This past weekend my husband and I saw the movie Moneyball on Demand. Brad Pitt plays Billy Bean-- the general
manager of the Oakland A’s who must rebuild his team with little capital. As a
result he must rethink the criteria of recruitment. He must spin lead into
gold.
And a sub plot of the movie is that oftentimes athletic
scouts make predictions about players that do not pan out. That is precisely
what happened to Billy Bean in his youth. And I have seen that happen in real
life high school sports. I can name on two hands all the girls over the years who
made varsity field hockey or girls varsity lacrosse in their freshman year at
Garden City high school who found themselves sitting on the bench in their
senior year. The coach got it wrong---she saw pyrite as gold. The young players
peaked in their freshman year. They never improved from 9th grade.

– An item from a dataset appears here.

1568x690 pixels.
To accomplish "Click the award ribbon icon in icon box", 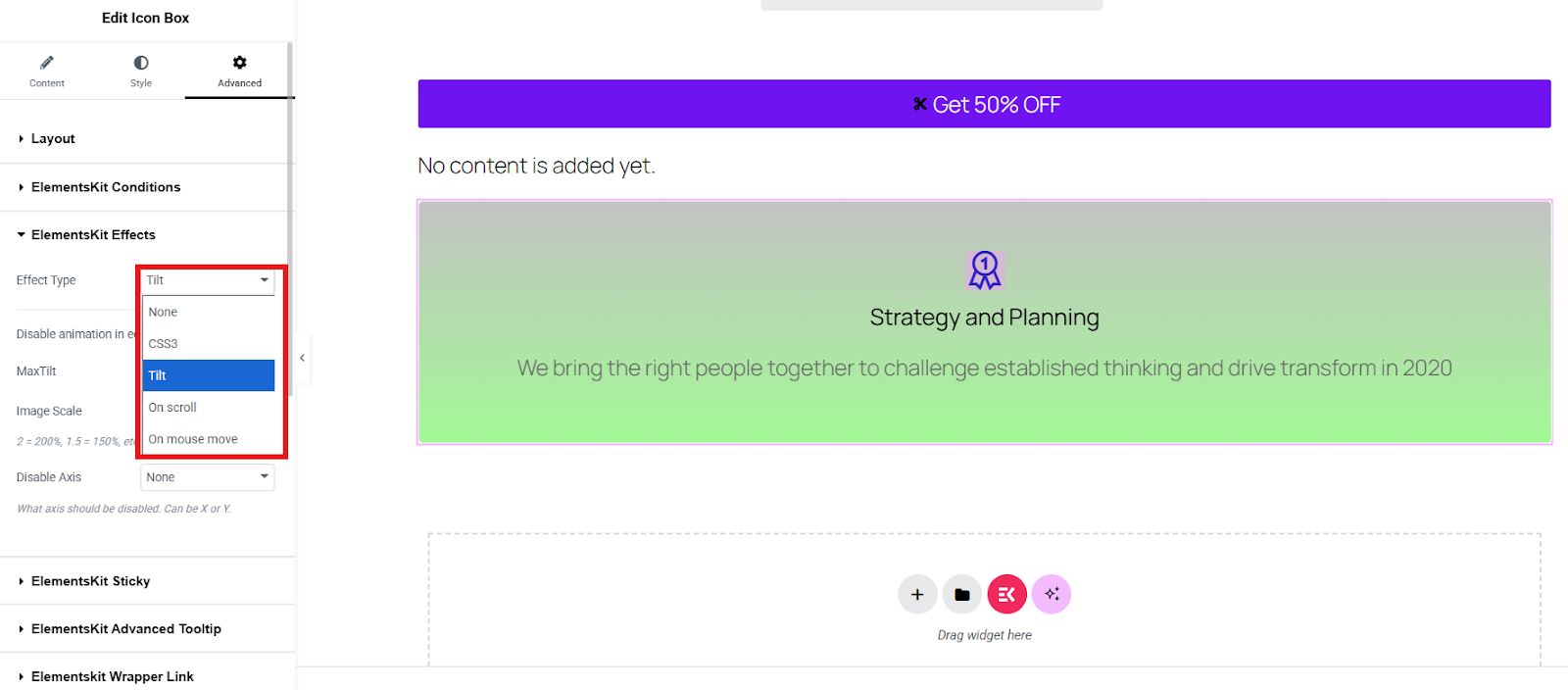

But the converse is true too. Some players dismissed as
less than elite when they were younger blossomed with time. I can name on a
hand and a half the girls who rose from JV-B to varsity—some of them became
all-state and all-Americans.
And that idea—that a player has untapped potential—a slower
learning curve—is what Lin-sanity is all about. Jeremy Lin—a Chinese American Harvard graduate--is
the new star of the NY Knicks. He is the unlikely athlete turned hero. He is
proof that opportunity spawns success. Underneath the lead overcoat is a body
of gold.
And that is why sports arrests tedium. It makes predictors
fail and non-believers believe. It proves stars arise from the dust. And
winners lose and losers win. Anything can happen. Anything is possible. And
alchemy exists if you are not too arrogant to observe the science.